I for one am jolly enthused by the Speedster 7t FPGAs from Achronix and the VectorPath S7t-VG6 PCIe accelerator card from BittWare. There are a number of FPGA vendors out there fielding some very tasty devices, but rather than trying to be “all things to all people,” the guys and gals at Achronix have picked a focused set of application areas and target markets with extreme performance requirements and then tailored their FPGA architecture accordingly.

Meanwhile, the chaps and chappesses at BittWare have architected the VectorPath hardware accelerator card to take full advantage of the high-end capabilities of the Speedster 7t FPGA, while also keeping real-world usage models that demand configurability and flexibility into account.

Now I’m sitting here pondering what I would like to accelerate here in my office. How about you? Do you have any data-intensive applications that would benefit from a 10X to 100X speedup?


3 thoughts on “Achronix and BittWare Accelerate Your Socks Off!”

  1. It amazes me to think about the raw compute power offered by this card — if I got my time machine working and took it back to say 1975… it would be useless because they didn’t have the PCIe interface back then LOL

    1. “Now I’m sitting here pondering what I would like to accelerate here in my office. How about you? Do you have any data-intensive applications that would benefit from a 10X to 100X speedup?”

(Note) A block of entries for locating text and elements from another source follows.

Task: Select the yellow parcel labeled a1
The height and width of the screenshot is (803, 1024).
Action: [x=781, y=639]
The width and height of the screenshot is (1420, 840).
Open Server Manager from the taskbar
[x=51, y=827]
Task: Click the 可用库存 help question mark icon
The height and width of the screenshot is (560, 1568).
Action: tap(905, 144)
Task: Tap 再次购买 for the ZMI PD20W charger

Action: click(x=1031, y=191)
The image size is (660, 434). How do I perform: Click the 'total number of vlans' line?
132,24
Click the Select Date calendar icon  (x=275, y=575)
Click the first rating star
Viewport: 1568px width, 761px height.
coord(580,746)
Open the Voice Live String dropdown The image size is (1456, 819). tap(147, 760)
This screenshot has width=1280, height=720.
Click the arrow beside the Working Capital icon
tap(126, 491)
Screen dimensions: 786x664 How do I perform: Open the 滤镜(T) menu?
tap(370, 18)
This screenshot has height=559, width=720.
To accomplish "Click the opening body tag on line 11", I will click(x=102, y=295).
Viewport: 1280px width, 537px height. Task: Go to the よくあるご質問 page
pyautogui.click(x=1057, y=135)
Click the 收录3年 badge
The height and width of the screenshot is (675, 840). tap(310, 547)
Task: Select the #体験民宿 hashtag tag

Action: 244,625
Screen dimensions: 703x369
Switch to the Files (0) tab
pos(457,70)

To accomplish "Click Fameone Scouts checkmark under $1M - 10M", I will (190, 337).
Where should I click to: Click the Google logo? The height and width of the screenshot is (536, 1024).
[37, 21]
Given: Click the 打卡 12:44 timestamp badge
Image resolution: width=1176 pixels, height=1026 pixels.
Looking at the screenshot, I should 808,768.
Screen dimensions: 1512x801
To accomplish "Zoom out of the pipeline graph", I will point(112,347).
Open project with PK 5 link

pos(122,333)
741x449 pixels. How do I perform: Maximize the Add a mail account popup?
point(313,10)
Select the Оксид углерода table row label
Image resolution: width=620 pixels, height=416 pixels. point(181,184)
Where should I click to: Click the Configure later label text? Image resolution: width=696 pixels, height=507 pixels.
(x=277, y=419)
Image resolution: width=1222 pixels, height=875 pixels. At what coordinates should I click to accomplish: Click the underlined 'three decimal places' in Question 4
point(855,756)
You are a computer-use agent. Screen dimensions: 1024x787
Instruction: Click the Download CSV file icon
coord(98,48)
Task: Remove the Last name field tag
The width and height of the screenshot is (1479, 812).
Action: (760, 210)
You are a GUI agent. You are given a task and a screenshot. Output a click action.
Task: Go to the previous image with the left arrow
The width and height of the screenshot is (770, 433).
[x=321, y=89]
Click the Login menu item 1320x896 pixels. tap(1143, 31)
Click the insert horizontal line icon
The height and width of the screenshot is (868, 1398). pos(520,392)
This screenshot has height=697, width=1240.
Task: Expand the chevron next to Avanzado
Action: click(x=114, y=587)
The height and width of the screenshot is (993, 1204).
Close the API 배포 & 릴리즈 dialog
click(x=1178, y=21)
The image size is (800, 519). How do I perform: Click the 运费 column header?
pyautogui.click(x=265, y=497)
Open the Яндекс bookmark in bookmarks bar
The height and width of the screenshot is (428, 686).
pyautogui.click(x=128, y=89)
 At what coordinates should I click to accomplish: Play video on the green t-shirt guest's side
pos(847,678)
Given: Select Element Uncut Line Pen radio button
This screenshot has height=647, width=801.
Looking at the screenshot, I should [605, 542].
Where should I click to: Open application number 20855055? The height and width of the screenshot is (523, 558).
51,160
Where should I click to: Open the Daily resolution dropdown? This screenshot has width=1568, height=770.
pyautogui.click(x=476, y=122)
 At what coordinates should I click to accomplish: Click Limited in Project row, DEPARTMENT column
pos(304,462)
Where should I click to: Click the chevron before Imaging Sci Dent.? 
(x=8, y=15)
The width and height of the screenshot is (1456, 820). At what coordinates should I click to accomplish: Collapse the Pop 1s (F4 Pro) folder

      No, But I think it is time to put some effort into control/decision logic optimization. The memory wall is also a problem.

      JIT, RISC, Branch guessing, Speculative execution, Cache coherence, etc. all increase memory accesses.

      By utilizing the dual port block memory to execute if/else, do/while, for, and assignments in an FPGA I can eliminate compiling to an ISA or an intermediate language. It takes 4 block memories, and about 500 LUTs to run a basic C program. On top of that the C# Visual Studio is used for debug and the Roslyn Compiler API produces the control logic and variables/values for execution.

      It reduces the weasel wording quite a bit. By the way since the inbound data for an accelerator may have entered via an FGPA I wonder why it was written to memory only to be read and sent to the accelerator? Just buffer it or better yet process it (DSP) and save a round trip to memory.